- **STATED GOAL**
Copy out every line of the records below verbatim, leaving nothing out.

- **SOURCE MATERIAL**

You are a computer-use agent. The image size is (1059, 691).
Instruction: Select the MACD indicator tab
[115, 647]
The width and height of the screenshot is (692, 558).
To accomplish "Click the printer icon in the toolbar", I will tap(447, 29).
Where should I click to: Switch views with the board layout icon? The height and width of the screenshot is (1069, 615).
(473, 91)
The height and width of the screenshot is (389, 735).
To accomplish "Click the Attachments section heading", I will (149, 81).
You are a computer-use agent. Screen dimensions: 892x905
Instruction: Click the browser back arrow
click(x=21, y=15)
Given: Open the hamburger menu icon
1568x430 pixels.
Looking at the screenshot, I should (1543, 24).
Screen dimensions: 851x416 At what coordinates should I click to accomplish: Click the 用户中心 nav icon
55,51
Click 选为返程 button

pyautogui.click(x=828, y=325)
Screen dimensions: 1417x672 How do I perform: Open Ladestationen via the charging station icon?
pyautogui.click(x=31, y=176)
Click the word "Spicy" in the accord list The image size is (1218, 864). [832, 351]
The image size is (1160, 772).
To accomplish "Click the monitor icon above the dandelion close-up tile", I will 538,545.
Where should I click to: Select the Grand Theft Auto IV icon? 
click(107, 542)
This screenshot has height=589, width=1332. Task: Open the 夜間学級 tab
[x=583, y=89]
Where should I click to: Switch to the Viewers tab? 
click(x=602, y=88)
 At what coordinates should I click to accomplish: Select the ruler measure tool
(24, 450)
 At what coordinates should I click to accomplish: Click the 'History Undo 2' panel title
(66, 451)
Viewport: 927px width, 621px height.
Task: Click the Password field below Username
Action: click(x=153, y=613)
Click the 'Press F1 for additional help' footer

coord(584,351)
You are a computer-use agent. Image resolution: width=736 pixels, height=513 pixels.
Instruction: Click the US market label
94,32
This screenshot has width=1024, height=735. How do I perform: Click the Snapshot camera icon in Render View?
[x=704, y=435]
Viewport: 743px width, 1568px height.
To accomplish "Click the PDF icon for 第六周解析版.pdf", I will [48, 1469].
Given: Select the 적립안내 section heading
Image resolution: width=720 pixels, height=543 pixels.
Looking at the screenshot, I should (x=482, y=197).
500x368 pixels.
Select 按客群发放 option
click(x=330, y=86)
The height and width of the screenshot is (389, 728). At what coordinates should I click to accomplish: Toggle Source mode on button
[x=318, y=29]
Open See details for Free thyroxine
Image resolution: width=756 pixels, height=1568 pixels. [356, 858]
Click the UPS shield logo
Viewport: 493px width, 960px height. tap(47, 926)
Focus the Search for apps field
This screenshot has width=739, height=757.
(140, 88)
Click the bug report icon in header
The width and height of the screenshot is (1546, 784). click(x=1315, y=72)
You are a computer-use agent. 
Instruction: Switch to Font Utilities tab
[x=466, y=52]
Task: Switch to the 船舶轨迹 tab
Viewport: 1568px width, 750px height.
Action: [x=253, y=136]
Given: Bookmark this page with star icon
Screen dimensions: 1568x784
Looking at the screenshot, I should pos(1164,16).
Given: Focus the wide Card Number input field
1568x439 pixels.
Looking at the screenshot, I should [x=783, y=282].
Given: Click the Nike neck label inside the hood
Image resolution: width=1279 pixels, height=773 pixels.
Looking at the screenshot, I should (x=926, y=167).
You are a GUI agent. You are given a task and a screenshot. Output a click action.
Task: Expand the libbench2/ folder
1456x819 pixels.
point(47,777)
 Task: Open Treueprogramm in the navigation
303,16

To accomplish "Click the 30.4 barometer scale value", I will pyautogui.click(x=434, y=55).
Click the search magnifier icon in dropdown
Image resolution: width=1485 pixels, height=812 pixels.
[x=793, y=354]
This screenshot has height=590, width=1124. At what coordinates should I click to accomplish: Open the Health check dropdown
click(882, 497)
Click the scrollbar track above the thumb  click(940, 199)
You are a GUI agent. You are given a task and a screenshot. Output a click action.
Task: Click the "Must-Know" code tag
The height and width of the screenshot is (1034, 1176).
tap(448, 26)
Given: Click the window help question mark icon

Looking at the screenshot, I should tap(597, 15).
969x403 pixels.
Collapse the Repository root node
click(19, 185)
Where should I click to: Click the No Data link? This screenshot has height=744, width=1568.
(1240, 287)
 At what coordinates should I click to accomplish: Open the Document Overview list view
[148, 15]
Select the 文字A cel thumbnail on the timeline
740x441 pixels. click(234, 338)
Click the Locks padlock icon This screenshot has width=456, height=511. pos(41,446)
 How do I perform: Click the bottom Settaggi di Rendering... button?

- **PROBLEM SOLUTION**
You are a computer-use agent. The image size is (1059, 691).
Instruction: Select the MACD indicator tab
[115, 647]
The width and height of the screenshot is (692, 558).
To accomplish "Click the printer icon in the toolbar", I will tap(447, 29).
Where should I click to: Switch views with the board layout icon? The height and width of the screenshot is (1069, 615).
(473, 91)
The height and width of the screenshot is (389, 735).
To accomplish "Click the Attachments section heading", I will (149, 81).
You are a computer-use agent. Screen dimensions: 892x905
Instruction: Click the browser back arrow
click(x=21, y=15)
Given: Open the hamburger menu icon
1568x430 pixels.
Looking at the screenshot, I should (1543, 24).
Screen dimensions: 851x416 At what coordinates should I click to accomplish: Click the 用户中心 nav icon
55,51
Click 选为返程 button

pyautogui.click(x=828, y=325)
Screen dimensions: 1417x672 How do I perform: Open Ladestationen via the charging station icon?
pyautogui.click(x=31, y=176)
Click the word "Spicy" in the accord list The image size is (1218, 864). [832, 351]
The image size is (1160, 772).
To accomplish "Click the monitor icon above the dandelion close-up tile", I will 538,545.
Where should I click to: Select the Grand Theft Auto IV icon? 
click(107, 542)
This screenshot has height=589, width=1332. Task: Open the 夜間学級 tab
[x=583, y=89]
Where should I click to: Switch to the Viewers tab? 
click(x=602, y=88)
 At what coordinates should I click to accomplish: Select the ruler measure tool
(24, 450)
 At what coordinates should I click to accomplish: Click the 'History Undo 2' panel title
(66, 451)
Viewport: 927px width, 621px height.
Task: Click the Password field below Username
Action: click(x=153, y=613)
Click the 'Press F1 for additional help' footer

coord(584,351)
You are a computer-use agent. Image resolution: width=736 pixels, height=513 pixels.
Instruction: Click the US market label
94,32
This screenshot has width=1024, height=735. How do I perform: Click the Snapshot camera icon in Render View?
[x=704, y=435]
Viewport: 743px width, 1568px height.
To accomplish "Click the PDF icon for 第六周解析版.pdf", I will [48, 1469].
Given: Select the 적립안내 section heading
Image resolution: width=720 pixels, height=543 pixels.
Looking at the screenshot, I should (x=482, y=197).
500x368 pixels.
Select 按客群发放 option
click(x=330, y=86)
The height and width of the screenshot is (389, 728). At what coordinates should I click to accomplish: Toggle Source mode on button
[x=318, y=29]
Open See details for Free thyroxine
Image resolution: width=756 pixels, height=1568 pixels. [356, 858]
Click the UPS shield logo
Viewport: 493px width, 960px height. tap(47, 926)
Focus the Search for apps field
This screenshot has width=739, height=757.
(140, 88)
Click the bug report icon in header
The width and height of the screenshot is (1546, 784). click(x=1315, y=72)
You are a computer-use agent. 
Instruction: Switch to Font Utilities tab
[x=466, y=52]
Task: Switch to the 船舶轨迹 tab
Viewport: 1568px width, 750px height.
Action: [x=253, y=136]
Given: Bookmark this page with star icon
Screen dimensions: 1568x784
Looking at the screenshot, I should pos(1164,16).
Given: Focus the wide Card Number input field
1568x439 pixels.
Looking at the screenshot, I should [x=783, y=282].
Given: Click the Nike neck label inside the hood
Image resolution: width=1279 pixels, height=773 pixels.
Looking at the screenshot, I should (x=926, y=167).
You are a GUI agent. You are given a task and a screenshot. Output a click action.
Task: Expand the libbench2/ folder
1456x819 pixels.
point(47,777)
 Task: Open Treueprogramm in the navigation
303,16

To accomplish "Click the 30.4 barometer scale value", I will pyautogui.click(x=434, y=55).
Click the search magnifier icon in dropdown
Image resolution: width=1485 pixels, height=812 pixels.
[x=793, y=354]
This screenshot has height=590, width=1124. At what coordinates should I click to accomplish: Open the Health check dropdown
click(882, 497)
Click the scrollbar track above the thumb  click(940, 199)
You are a GUI agent. You are given a task and a screenshot. Output a click action.
Task: Click the "Must-Know" code tag
The height and width of the screenshot is (1034, 1176).
tap(448, 26)
Given: Click the window help question mark icon

Looking at the screenshot, I should tap(597, 15).
969x403 pixels.
Collapse the Repository root node
click(19, 185)
Where should I click to: Click the No Data link? This screenshot has height=744, width=1568.
(1240, 287)
 At what coordinates should I click to accomplish: Open the Document Overview list view
[148, 15]
Select the 文字A cel thumbnail on the timeline
740x441 pixels. click(234, 338)
Click the Locks padlock icon This screenshot has width=456, height=511. pos(41,446)
 How do I perform: Click the bottom Settaggi di Rendering... button?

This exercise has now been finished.